O Ministério da Saúde anunciou nesta terça-feira (24) que o combate à dengue será o primeiro eixo de atuação da Coalizão Global para Produção Local e Regional, Inovação e Acesso Equitativo.
Criada durante a presidência brasileira do G20 em 2024, a coalizão tem como objetivo promover acesso equitativo a medicamentos, vacinas, terapias, diagnósticos e tecnologias de saúde, com foco especial em países em desenvolvimento. Além do Brasil, participam África do Sul, Alemanha, China, França, Indonésia, Reino Unido, Rússia, Turquia, União Europeia e União Africana.
O ministério destacou que a dengue é endêmica em mais de 100 países e ameaça mais da metade da população mundial, com estimativa de 100 milhões a 400 milhões de infecções por ano. Segundo a pasta, a expansão da doença está associada a mudanças climáticas que elevam temperaturas, volumes de chuva e níveis de umidade, condições que favorecem também outras arboviroses, como febre amarela, zika, chikungunya e febre oropouche.
Como exemplo de parceria internacional, o ministério citou a vacina Butantan DV, desenvolvida pelo Instituto Butantan. Um acordo firmado com a empresa chinesa WuXi no fim do ano passado prevê ampliar a capacidade de fornecimento para cerca de 30 milhões de doses no segundo semestre de 2026.
A Fundação Oswaldo Cruz (Fiocruz) ficará com o secretariado executivo da coalizão. A instituição informou que vem elaborando projetos de cooperação estruturante com países da África e da América Latina para formação de capacidade local nas áreas científica, tecnológica e, em alguns casos, industrial.
Transferência tecnológica e produção nacional
O ministério também anunciou o início da produção 100% nacional do imunossupressor tacrolimo, medicamento usado para evitar rejeição em transplantes. A transferência tecnológica foi concluída em parceria com a Índia.
Atualmente, cerca de 120 mil pacientes recebem tacrolimo pelo SUS; o custo do tratamento no mercado varia entre R$ 1,5 mil e R$ 2 mil por mês, e a medicação é usada por toda a vida pelos transplantados. O Ministério da Saúde informou que a produção local visa garantir o abastecimento mesmo em cenários de conflito, pandemia ou interrupções na circulação do produto.
Centro de competência para vacinas de RNA mensageiro
O governo informou ainda que um novo centro de competência para produção de vacinas de RNA mensageiro (mRNA) será instalado na Universidade Federal de Minas Gerais (UFMG). Vacinas de mRNA usam instruções genéticas do agente infeccioso para estimular a produção de anticorpos, sem empregar o patógeno inativado ou atenuado.

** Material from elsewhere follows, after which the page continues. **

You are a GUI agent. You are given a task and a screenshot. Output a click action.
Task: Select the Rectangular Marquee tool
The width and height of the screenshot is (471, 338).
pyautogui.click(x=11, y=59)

O Brasil já desenvolve duas plataformas públicas para vacinas de mRNA, uma na Fiocruz e outra no Instituto Butantan, com investimento federal conjunto de cerca de R$ 150 milhões. A criação do centro na UFMG terá aporte adicional de R$ 65 milhões, elevando para três o número de instituições públicas brasileiras envolvidas nessa tecnologia. O ministério afirmou que a ampliação da capacidade pública busca acelerar o desenvolvimento para outras doenças e melhorar a prontidão frente a novas pandemias.